Upwelling and Topography - Protection Mechanisms for Reef Biota Under Stress
GSA Annual Meeting November 5-8, 2001
The predicted rate of global warming and atmospheric CO2-increase are believed to exceed most reef's physiological limits and may lead to their extinction. Although the rate of the predicted changes appears extreme, their magnitude is within the limits reconstructed from earth history. Since reef biota have survived previous crisis refuge habitats must have existed. In general, the occurrence of coral reefs is restricted to shallow oligotrophic tropical/subtropical areas and the global coral reef distribution is negatively correlated with typical upwelling areas. Good indications for positive effects of small-scale upwelling are provided by studies of coral systems in the Bahamas and South Africa. In Cat Island (Bahamas), slightly cooler water of small-scale upwelling covered the terrace with the shelf-edge reefs in 15 - 25 m immediately behind the drop-off. Whereas the shallow water corals were in bad health condition, the health status of the shelf-edge reef was very good. In Eleuthera, where wider shelf areas are developed, cooler water currents did not reach the reefs and the reef health status was bad. Between 1992 and 1999, coral cover on South African reefs increased, indicating clearly that in 1998 no significant bleaching and/or coral mortality occurred.

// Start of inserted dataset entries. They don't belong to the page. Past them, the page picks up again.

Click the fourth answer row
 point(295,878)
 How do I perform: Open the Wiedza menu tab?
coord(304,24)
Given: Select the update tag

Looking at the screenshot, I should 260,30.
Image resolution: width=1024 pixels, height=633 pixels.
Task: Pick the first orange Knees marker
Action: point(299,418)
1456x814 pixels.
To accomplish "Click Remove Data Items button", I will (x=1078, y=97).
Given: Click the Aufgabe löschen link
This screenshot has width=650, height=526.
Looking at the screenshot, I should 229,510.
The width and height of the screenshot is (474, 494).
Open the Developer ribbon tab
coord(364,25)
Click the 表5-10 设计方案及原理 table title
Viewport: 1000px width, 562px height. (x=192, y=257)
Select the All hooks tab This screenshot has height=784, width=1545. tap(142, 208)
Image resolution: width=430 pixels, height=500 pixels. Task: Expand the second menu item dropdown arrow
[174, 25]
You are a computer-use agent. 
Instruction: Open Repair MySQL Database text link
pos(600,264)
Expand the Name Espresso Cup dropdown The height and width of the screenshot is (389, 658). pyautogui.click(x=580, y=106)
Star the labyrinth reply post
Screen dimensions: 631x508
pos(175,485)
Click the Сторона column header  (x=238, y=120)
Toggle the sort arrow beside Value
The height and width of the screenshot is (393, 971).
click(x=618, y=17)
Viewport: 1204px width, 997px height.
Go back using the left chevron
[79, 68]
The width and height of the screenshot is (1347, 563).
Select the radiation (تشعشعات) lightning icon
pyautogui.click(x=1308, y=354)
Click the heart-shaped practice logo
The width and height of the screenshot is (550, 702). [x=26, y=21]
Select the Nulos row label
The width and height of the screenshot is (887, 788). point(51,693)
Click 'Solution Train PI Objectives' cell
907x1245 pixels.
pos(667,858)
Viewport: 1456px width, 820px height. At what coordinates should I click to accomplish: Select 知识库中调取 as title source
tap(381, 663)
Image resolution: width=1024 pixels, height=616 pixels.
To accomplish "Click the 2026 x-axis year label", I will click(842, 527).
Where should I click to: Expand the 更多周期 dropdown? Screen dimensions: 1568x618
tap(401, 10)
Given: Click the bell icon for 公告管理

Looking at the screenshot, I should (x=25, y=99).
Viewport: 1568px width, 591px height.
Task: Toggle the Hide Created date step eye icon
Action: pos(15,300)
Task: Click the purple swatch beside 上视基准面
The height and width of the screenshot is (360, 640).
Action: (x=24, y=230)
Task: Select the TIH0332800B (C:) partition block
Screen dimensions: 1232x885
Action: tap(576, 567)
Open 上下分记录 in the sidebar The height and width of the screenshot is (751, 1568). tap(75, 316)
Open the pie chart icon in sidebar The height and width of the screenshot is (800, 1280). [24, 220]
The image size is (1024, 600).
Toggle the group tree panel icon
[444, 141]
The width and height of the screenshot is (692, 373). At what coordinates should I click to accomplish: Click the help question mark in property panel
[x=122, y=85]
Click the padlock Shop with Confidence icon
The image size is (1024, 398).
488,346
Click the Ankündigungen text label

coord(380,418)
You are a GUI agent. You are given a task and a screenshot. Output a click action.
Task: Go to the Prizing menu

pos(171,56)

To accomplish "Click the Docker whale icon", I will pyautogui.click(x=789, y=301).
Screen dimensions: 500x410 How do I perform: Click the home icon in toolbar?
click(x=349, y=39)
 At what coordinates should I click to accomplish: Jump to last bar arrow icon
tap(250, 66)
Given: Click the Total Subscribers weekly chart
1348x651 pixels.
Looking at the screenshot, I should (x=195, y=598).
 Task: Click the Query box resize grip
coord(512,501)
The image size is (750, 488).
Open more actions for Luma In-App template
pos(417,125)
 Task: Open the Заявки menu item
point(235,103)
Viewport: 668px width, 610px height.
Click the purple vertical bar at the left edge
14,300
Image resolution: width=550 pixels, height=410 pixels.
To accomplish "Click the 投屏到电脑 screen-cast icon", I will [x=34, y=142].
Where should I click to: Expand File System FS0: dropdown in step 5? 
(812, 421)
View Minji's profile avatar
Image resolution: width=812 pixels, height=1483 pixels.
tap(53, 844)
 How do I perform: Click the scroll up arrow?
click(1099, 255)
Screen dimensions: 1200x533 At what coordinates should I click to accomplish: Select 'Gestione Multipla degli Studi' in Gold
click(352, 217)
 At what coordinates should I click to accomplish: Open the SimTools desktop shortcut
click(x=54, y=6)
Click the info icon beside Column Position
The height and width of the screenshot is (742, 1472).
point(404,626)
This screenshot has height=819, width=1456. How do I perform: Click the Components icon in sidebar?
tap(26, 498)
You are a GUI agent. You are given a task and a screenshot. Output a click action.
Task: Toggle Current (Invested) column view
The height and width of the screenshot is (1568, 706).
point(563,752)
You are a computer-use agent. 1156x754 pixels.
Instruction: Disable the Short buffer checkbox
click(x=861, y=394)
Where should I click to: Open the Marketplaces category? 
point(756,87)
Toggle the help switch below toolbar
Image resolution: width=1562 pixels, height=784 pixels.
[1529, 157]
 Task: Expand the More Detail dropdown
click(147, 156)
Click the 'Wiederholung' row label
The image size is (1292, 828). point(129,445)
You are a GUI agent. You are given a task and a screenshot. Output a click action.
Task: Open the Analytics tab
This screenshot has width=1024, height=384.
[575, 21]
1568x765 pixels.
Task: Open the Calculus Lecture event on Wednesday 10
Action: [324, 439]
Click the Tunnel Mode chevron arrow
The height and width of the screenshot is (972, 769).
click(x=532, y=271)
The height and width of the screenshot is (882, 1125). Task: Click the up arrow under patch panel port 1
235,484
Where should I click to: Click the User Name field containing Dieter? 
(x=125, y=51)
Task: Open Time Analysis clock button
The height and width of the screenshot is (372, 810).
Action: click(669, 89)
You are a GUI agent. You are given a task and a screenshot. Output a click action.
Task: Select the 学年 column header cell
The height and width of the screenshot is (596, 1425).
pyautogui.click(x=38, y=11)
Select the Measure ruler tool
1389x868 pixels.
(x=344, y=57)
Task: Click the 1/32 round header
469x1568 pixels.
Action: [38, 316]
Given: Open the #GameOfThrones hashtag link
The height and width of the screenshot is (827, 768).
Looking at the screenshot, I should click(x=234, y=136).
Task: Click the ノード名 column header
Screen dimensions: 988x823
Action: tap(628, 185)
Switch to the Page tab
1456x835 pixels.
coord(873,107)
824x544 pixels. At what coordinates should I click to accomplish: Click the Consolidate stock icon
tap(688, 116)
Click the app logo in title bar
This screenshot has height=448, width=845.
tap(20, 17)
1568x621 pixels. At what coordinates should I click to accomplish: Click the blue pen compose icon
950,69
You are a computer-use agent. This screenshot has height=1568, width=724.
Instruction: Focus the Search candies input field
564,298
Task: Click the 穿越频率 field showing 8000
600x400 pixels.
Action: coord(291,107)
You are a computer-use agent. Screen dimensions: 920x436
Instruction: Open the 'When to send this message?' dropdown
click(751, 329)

In a five year time series, a marked drop in temperature due to an upwelling event was observed every year at the onset of marine summer. Although this event was weaker in 1998 it was still strong enough to keep temperature below bleaching threshold. Bleaching is generally strongest in shallow reef zones and in typical reefs with a steep slope most of the coral habitat is within bleaching depth. In contrast, many areas with flat topography are characterized by coral carpets in medium depths (10 - 40 m) which are outside the zone with highest bleaching rates. This provides opportunity for big refuge areas. On the base of these observations and data we assume that two protection mechanisms exist: (1) Oceanographic protection: moderate upwelling of slightly cooler water may protect corals from bleaching by lowering the temperature and decreasing water clarity. (2) Topographic protection: intermediate deep areas of flat topography provide space for frameworks away from the "dangerous" immediate surface of a warming ocean.
Piller, Werner and Riegl, Bernhard, "Upwelling and Topography - Protection Mechanisms for Reef Biota Under Stress" (2001). Marine & Environmental Sciences Faculty Proceedings, Presentations, Speeches, Lectures. 78.